Mary lost her fiancé in the Africa campaign of World War 2. She didn’t think she’d ever fall in love quite like that again. Then she met Charlie, a dazzling young man who made everyone laugh and the room come alive. We catch up with them a decade or so later, married and living in Washington where Charlie’s a career diplomat at the British Embassy. It’s 1960 and we have a sense of a world where things are beginning to change.
Charlie had been an officer in the war, and still remembers all the letters he’d had to write to the loved ones of his men fallen in battle. At work a lot depends on Charlie too, all that glad-handing, maintaining a perpetual state of exuberance while his finances are shaky to say the least. It’s not surprising that he self-medicates with alcohol.
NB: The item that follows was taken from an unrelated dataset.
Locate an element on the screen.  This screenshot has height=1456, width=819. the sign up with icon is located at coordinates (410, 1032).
Then there’s Frank, a journalist fighting his way back into political reporting after an FBI probe deemed him unsafe a few years before – the McCarthy era hadn’t been kind to the press. Frank still dreams of all the enemy soldiers he had to kill in the war, remembering all the chilling details. He considers all the men he sees on the street, wondering if they too are murderers. The thoughts are fleeting as Frank is too busy with an upcoming election. Old hand Richard Nixon is poised to win, if only he can hold off newbie John Kennedy. But it’s the young buck who looks so much more assured on television.
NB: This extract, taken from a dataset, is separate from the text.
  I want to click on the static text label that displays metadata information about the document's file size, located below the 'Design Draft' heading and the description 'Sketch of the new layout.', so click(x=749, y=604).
The election provides an interesting backdrop to the main drama of the novel: a love triangle, triggered by the party when Frank met Mary. The story of their affair adds a lot of the dramatic moments through the book, fraught with difficulties of distance (Frank in New York based at the NY Times), and all the people who depend on Mary, particularly her children, but also her parents in England (Mary’s mother is ill) and not least of all, Charlie, who is struggling to keep himself together.
Ultimately it is Mary we most feel for as it is Mary who has to decide the fate of all three. With no career of her own, in spite of a university education and her mother having been a doctor, her role in life is to be the perfect hostess, wife and mother. Under this facade is a seething mess of feelings. In their own ways it’s not so different for Charlie and Frank, the secrets, the emotions. No wonder there are a lot martinis and scotch going down. Goodness, such a lot!
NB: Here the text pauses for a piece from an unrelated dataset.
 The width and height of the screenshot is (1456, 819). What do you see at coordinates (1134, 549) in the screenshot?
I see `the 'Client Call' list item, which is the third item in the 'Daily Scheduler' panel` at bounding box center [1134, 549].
I was very moved by On Green Dolphin Street. It could have been a little maudlin, but it all seemed so real, the characters so intense and believable, and the politics of America in the midst of an election resonating with today. Lovers of New York will be enchanted by Frank’s informative tour of the city. Throughout, we have Faulks’s nice way of prose, though he likes to show off his vocabulary (describing a little boy peeing off a balcony as ‘micturating’). It’s a very minor quibble in a novel that is in all other ways memorable and superbly crafted with an ending that took my breath away. A four and a half star read from me.
Your review makes me want to read the book! Thanks.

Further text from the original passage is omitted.